Alfredo "Fred" Apostoli (February 2, 1913 – November 29, 1973) was a rugged, accomplished body punching middleweight, who was recognized as the world champion when he defeated Marcel Thil on September 23, 1937. Statistical boxing website BoxRec lists Apostoli as the #8 ranked middleweight of all time. He was inducted into the Ring Magazine Hall of Fame in 1978, the World Boxing Hall of Fame in 1988, and the International Boxing Hall of Fame in 2003.

Early life
Freddie Apostoli was born in San Francisco and lived in North Beach and Fisherman's Wharf as a young child. His father worked as both a fisherman and laborer in the San Francisco area but had grown up in a farming community near Gibbstown, NJ in the late 19th century.

The Apostoli family immigrated to NYC in the 1880s from the city San Benedetto del Tronto in the Ascoli Piceno Province in the Marche region of Italy.  Apostoli's mother died in child birth in the early 1920s and his father sent his other younger children back to live with relatives on the East coast and placed Freddy in the care of a Catholic orphanage in San Francisco. Apostoli attended grade school and high school in North Beach and was a lifelong friend of classmate Joe Dimaggio.

Apostoli's father was one of the workers killed in 1928 while working on a construction detail trying to access the damaged portion of a dam which had failed in Los Angeles County.  During his time in the orphanage, Apostoli and the other teens were encouraged by the nuns of the parish to work their disputes out through boxing. Freddie quickly became a master of said technique and showed such promise that the parish arranged for him to receive more formal training. These lessons at a local YMCA gym were partially funded thru the donations the parish had received over the years from his family back East.  Apostoli, who won the Pacific Coast Junior Welterweight championship, Golden Gloves Middleweight championship, and the National AAU middleweight championship in 1934, turned pro later that year.

Pro career

Middleweight contender
He quickly moved up the ladder and fought future middleweight champion Freddie Steele within his first seven months as a professional. Although the more experienced Steele stopped him in 10 rounds, Apostoli went on to defeat top fighters such as Swede Berglund, Babe Marino, Babe Risko, Solly Krieger and Lou Brouillard to become the leading contender for the world championship.

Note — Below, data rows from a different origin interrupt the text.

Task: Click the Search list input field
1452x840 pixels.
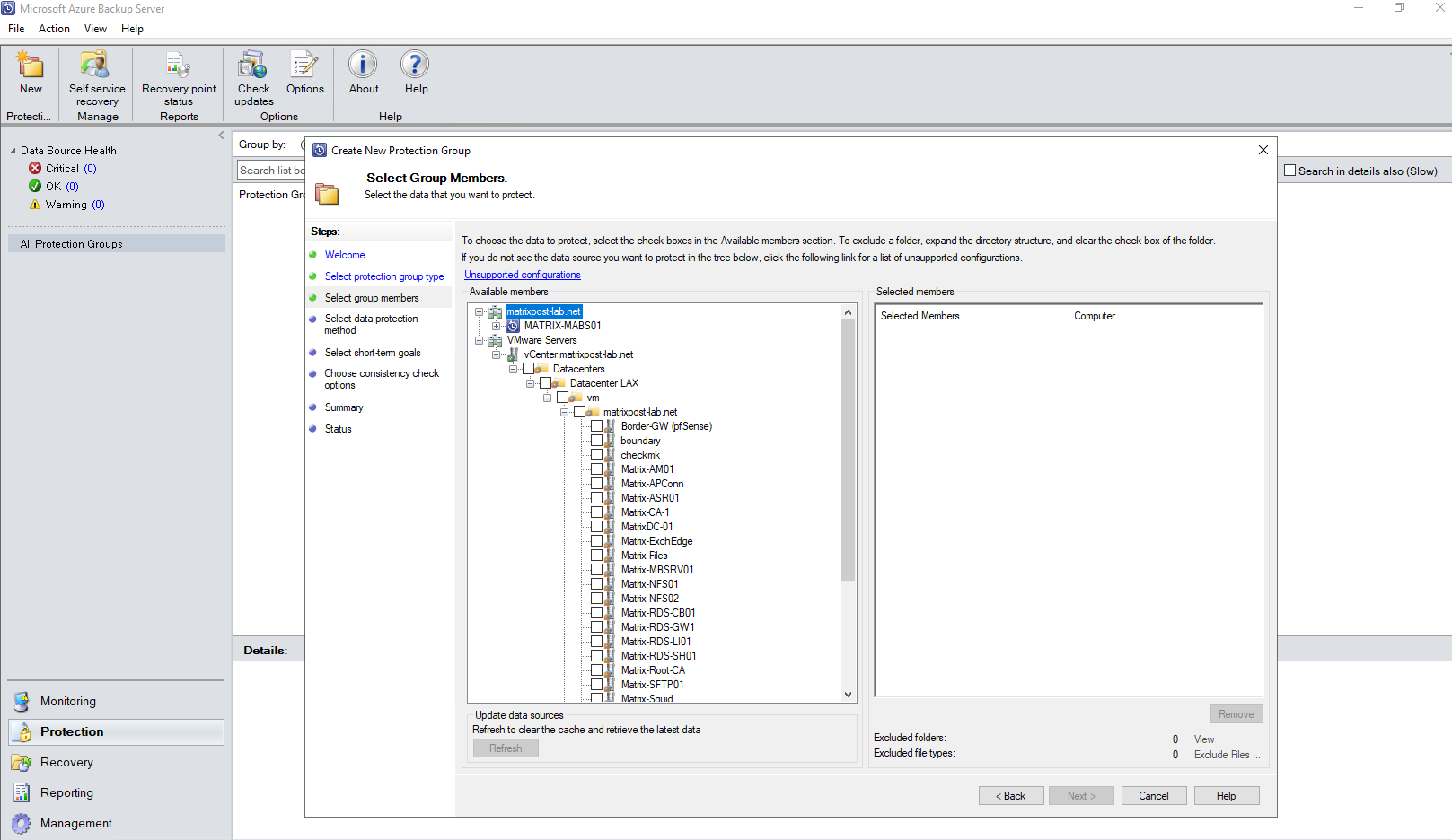Action: pos(271,171)
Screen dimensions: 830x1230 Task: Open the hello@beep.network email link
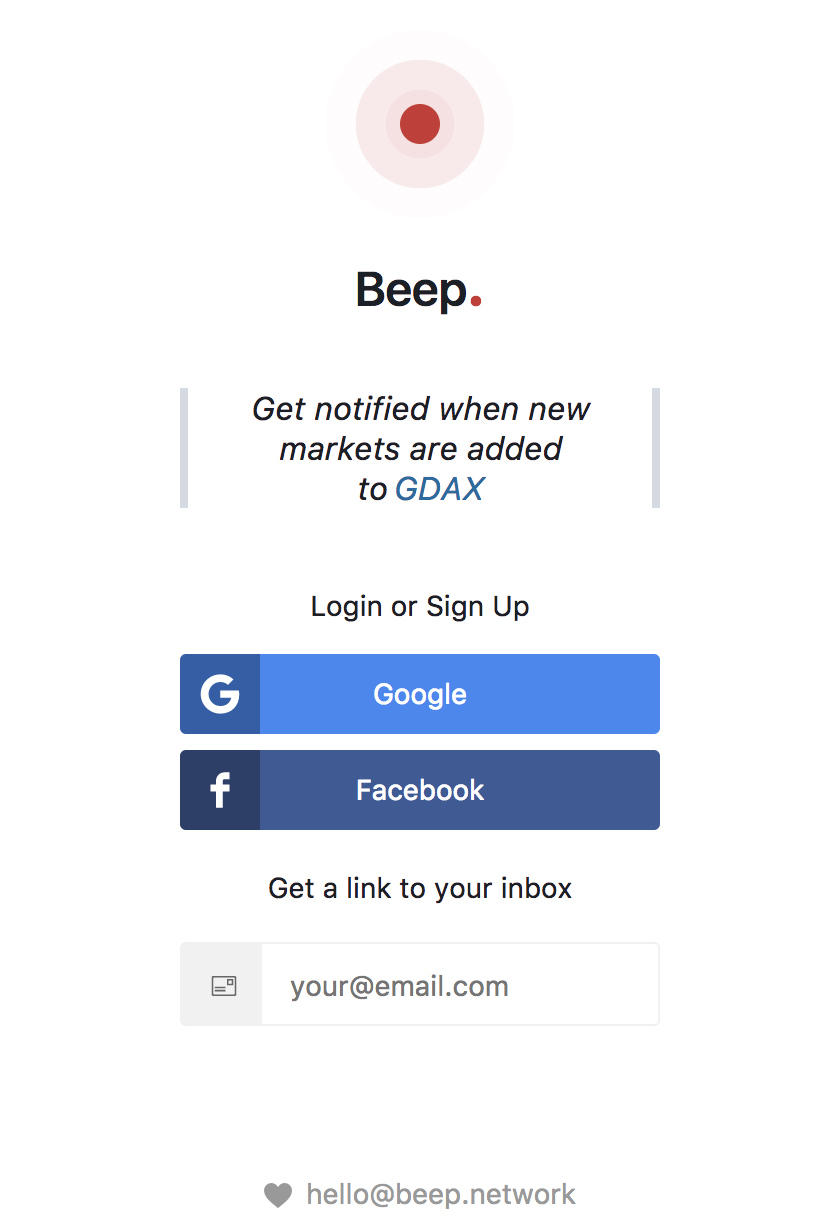click(441, 1194)
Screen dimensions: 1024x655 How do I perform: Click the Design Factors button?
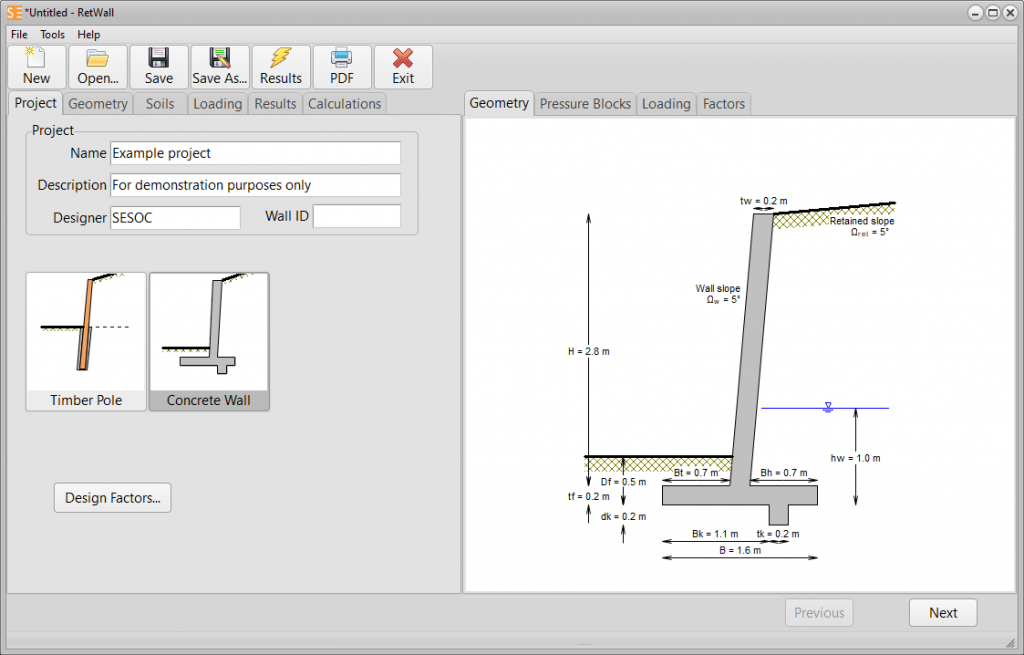pyautogui.click(x=112, y=498)
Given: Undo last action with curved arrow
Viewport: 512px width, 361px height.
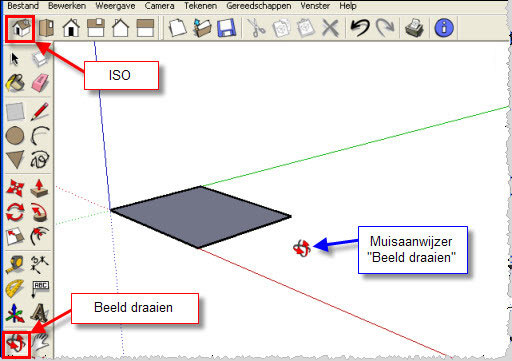Looking at the screenshot, I should [x=360, y=28].
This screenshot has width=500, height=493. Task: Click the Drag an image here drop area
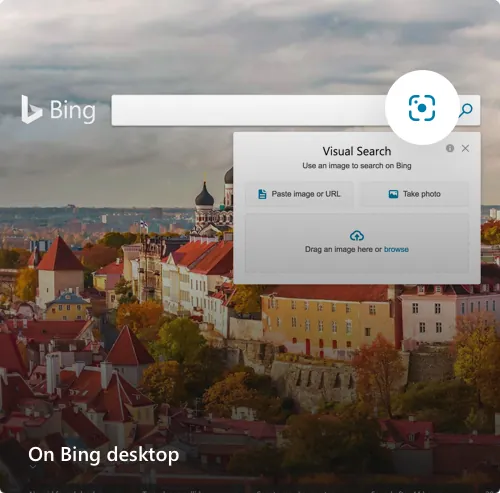click(x=357, y=244)
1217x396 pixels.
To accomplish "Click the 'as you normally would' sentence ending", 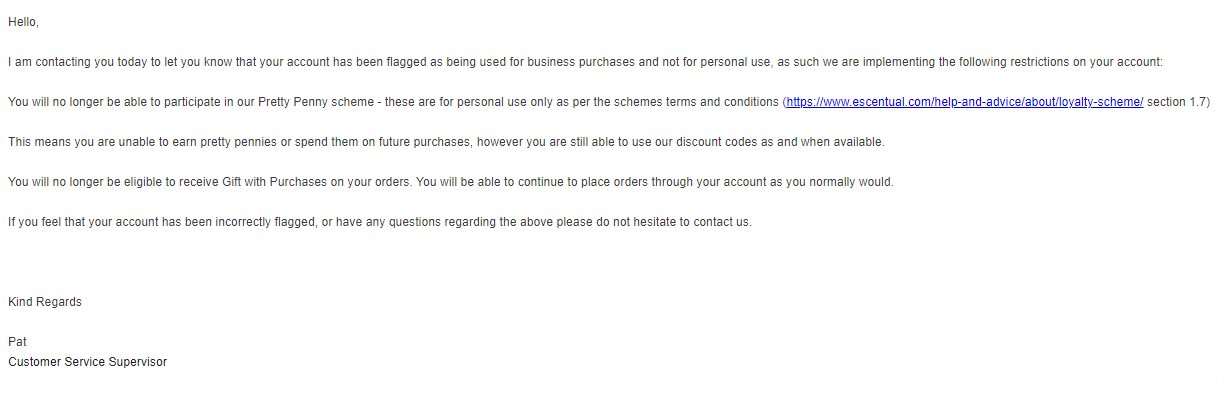I will pyautogui.click(x=828, y=182).

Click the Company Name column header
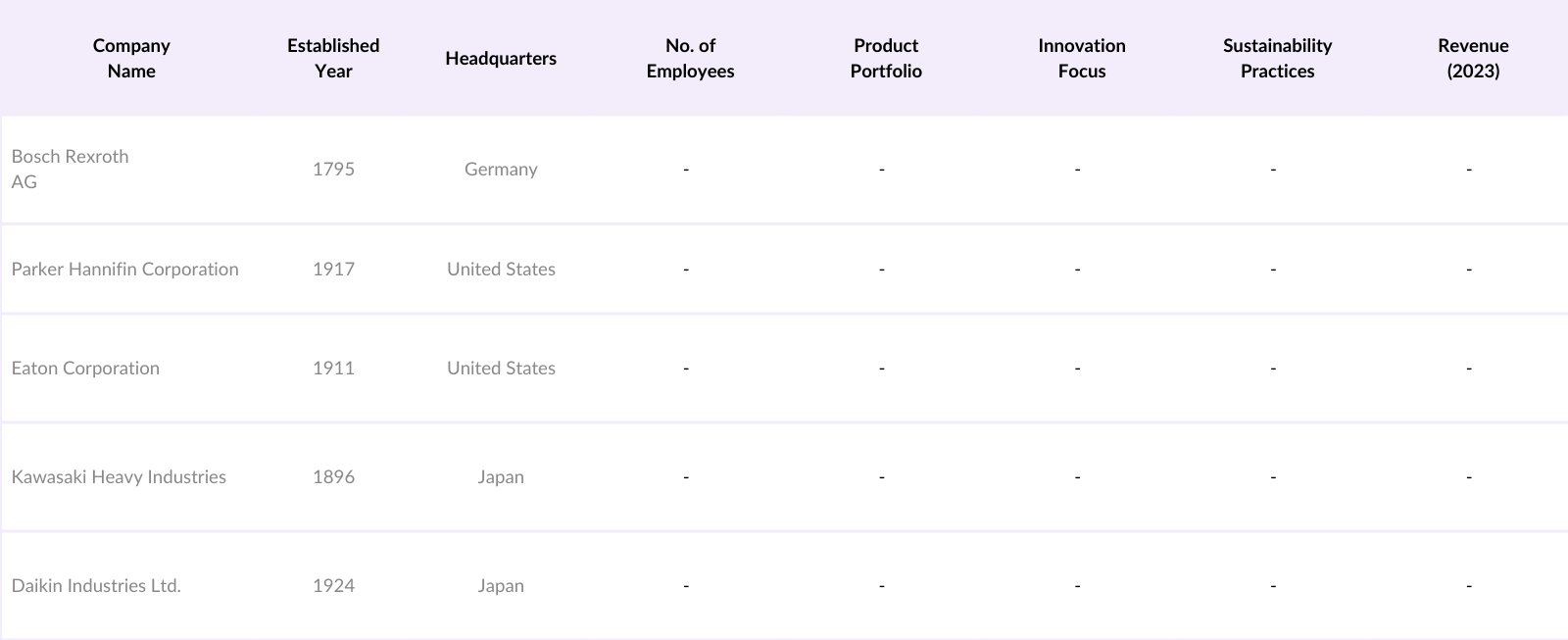coord(131,58)
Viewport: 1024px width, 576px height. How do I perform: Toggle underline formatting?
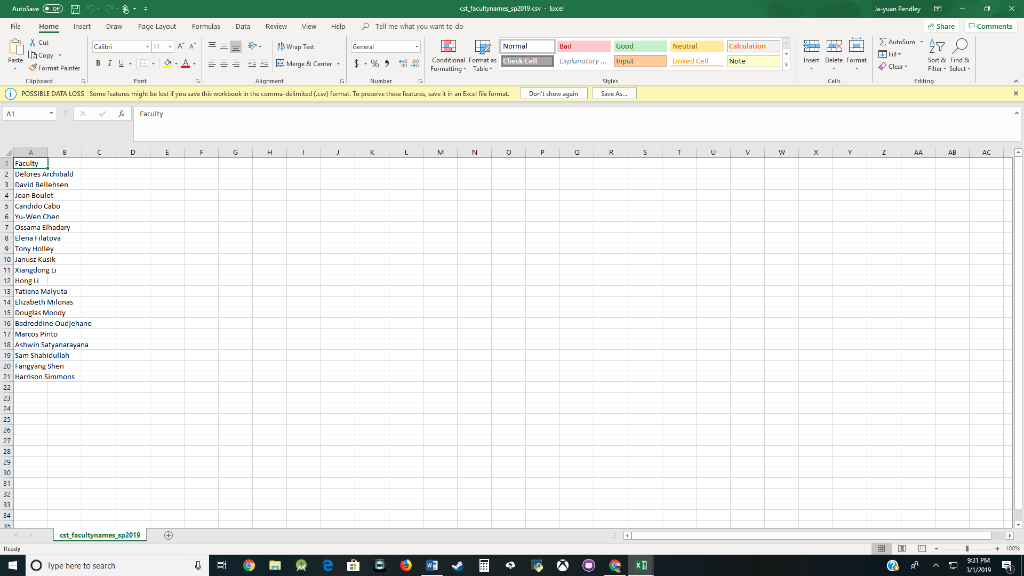[x=120, y=61]
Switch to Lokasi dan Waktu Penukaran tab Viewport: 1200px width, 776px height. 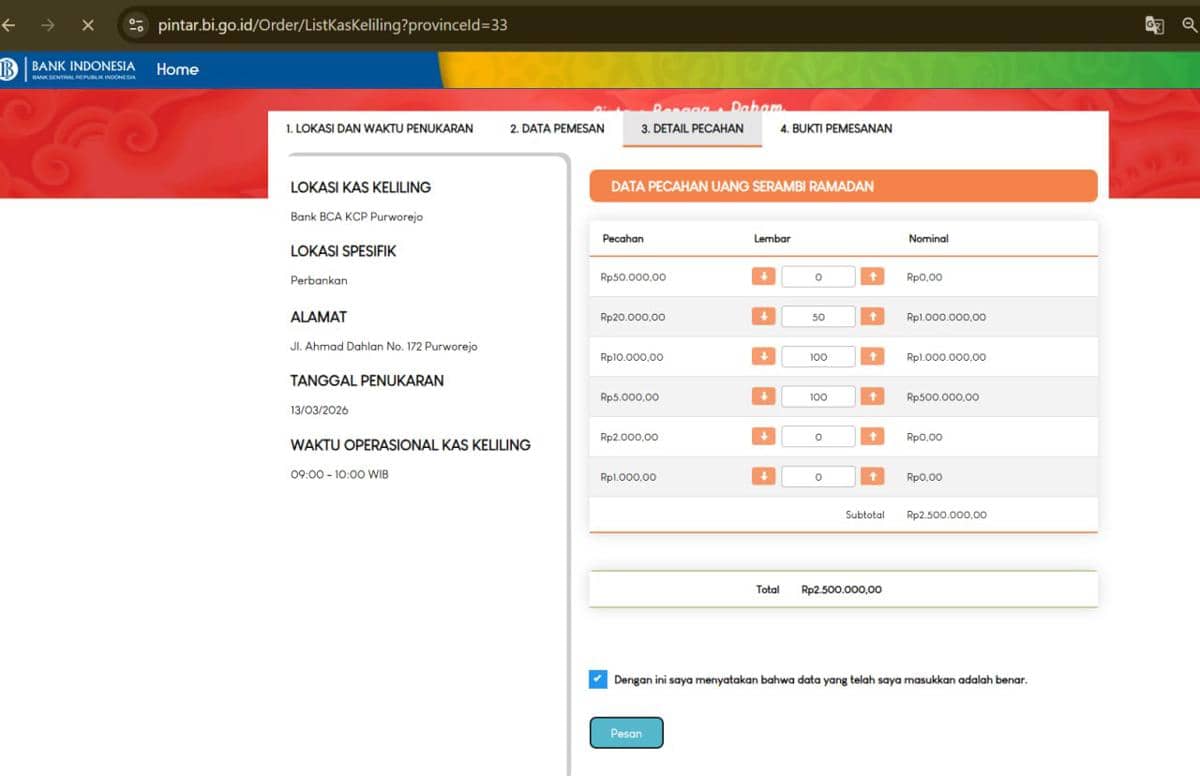379,129
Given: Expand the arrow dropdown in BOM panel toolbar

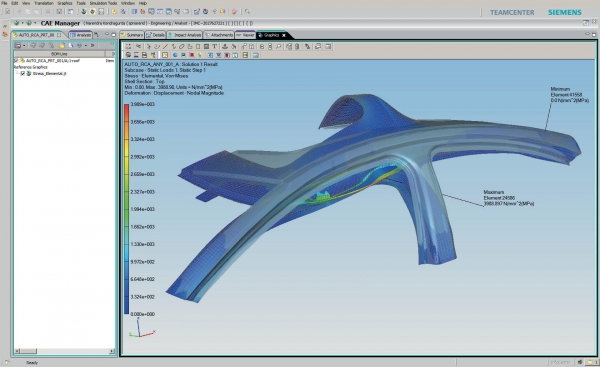Looking at the screenshot, I should tap(86, 46).
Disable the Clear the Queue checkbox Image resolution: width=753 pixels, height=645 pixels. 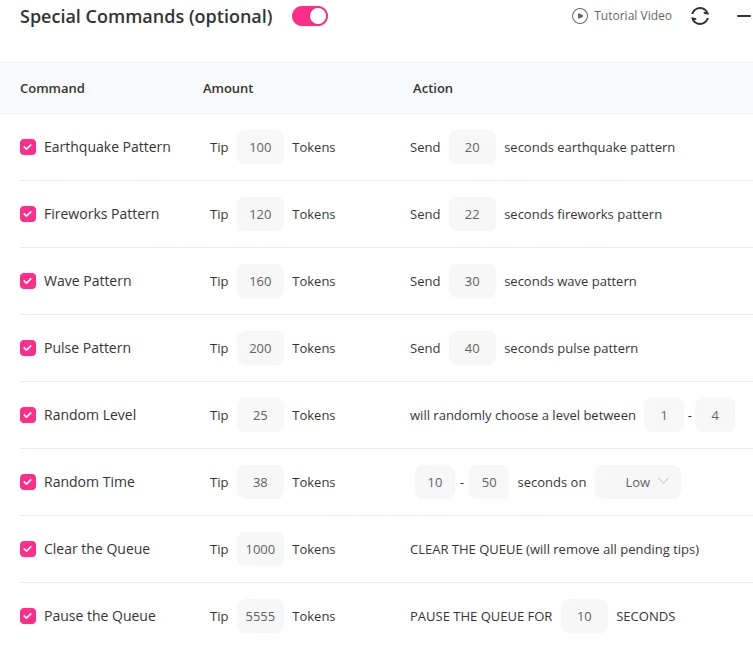(28, 549)
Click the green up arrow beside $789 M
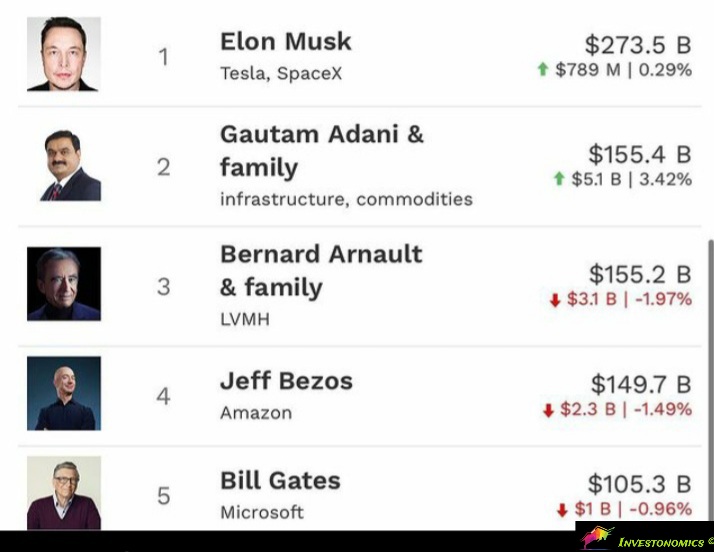The width and height of the screenshot is (714, 552). pos(543,70)
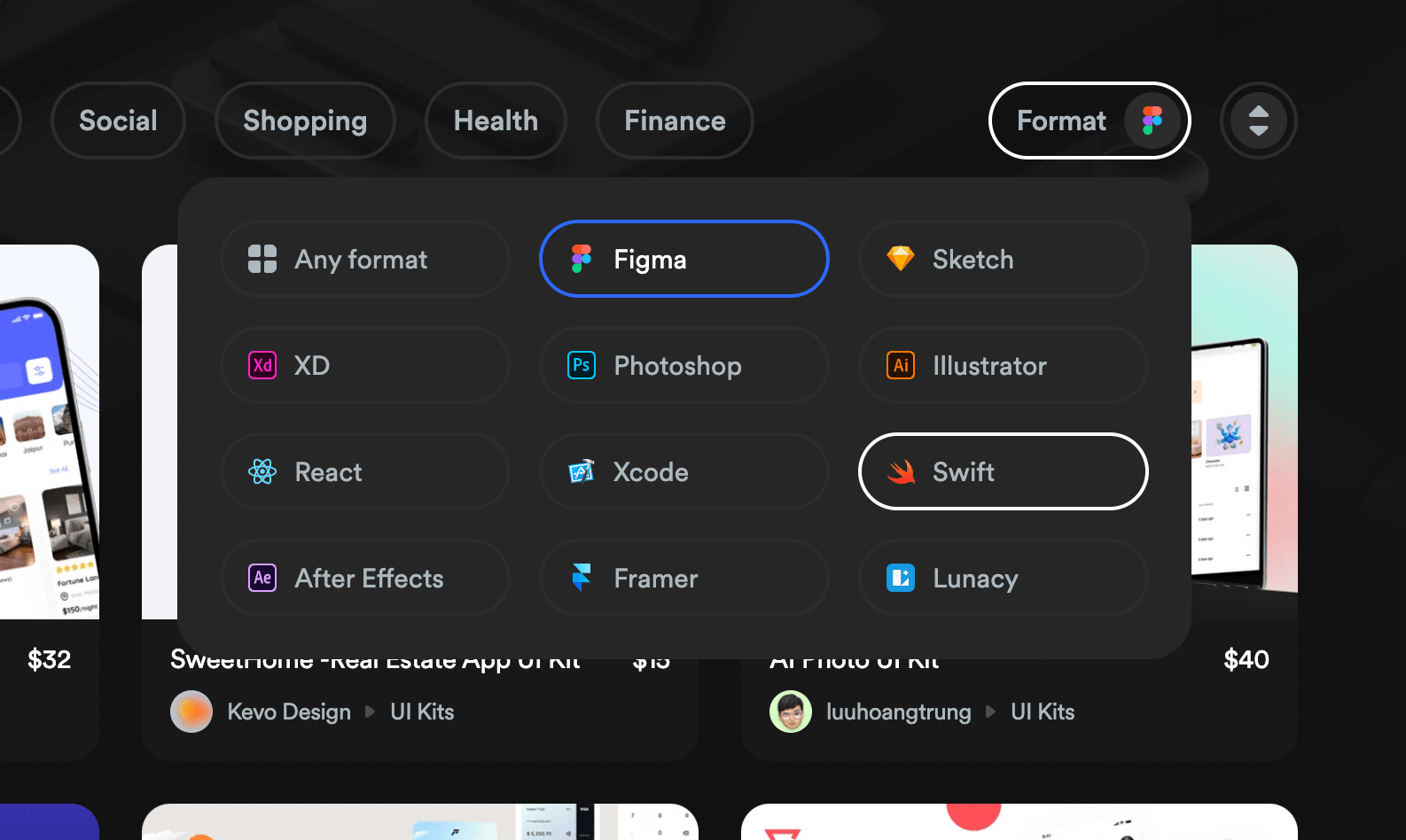Click the Photoshop Ps icon

coord(582,365)
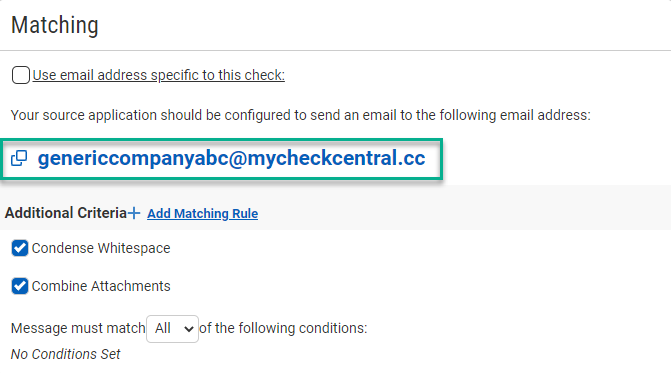This screenshot has width=671, height=373.
Task: Click the 'of the following conditions' text
Action: click(x=283, y=328)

World middleweight champion
Eventually, Apostoli was matched with title claimant Marcel Thil; he defeated the Frenchman via a 10th-round TKO. The New York Boxing Commission, however, still recognized Freddie Steele as champion. In 1938, Apostoli fought Steele in a non-title rematch and avenged his earlier defeat with a 9th-round KO. On November 18, 1938, Apostoli won by TKO in the 8th round against Young Corbett III and was officially recognized by the NYSAC as absolute middleweight world champion.
Apostoli also fought as a light heavyweight. Although he dropped two close decisions to Hall of Famer Billy Conn, Conn always credited Apostoli as a great fighter who hurt him in both matches. On October 2, 1939, Apostoli's title reign ended when he lost the middleweight crown to Ceferino Garcia.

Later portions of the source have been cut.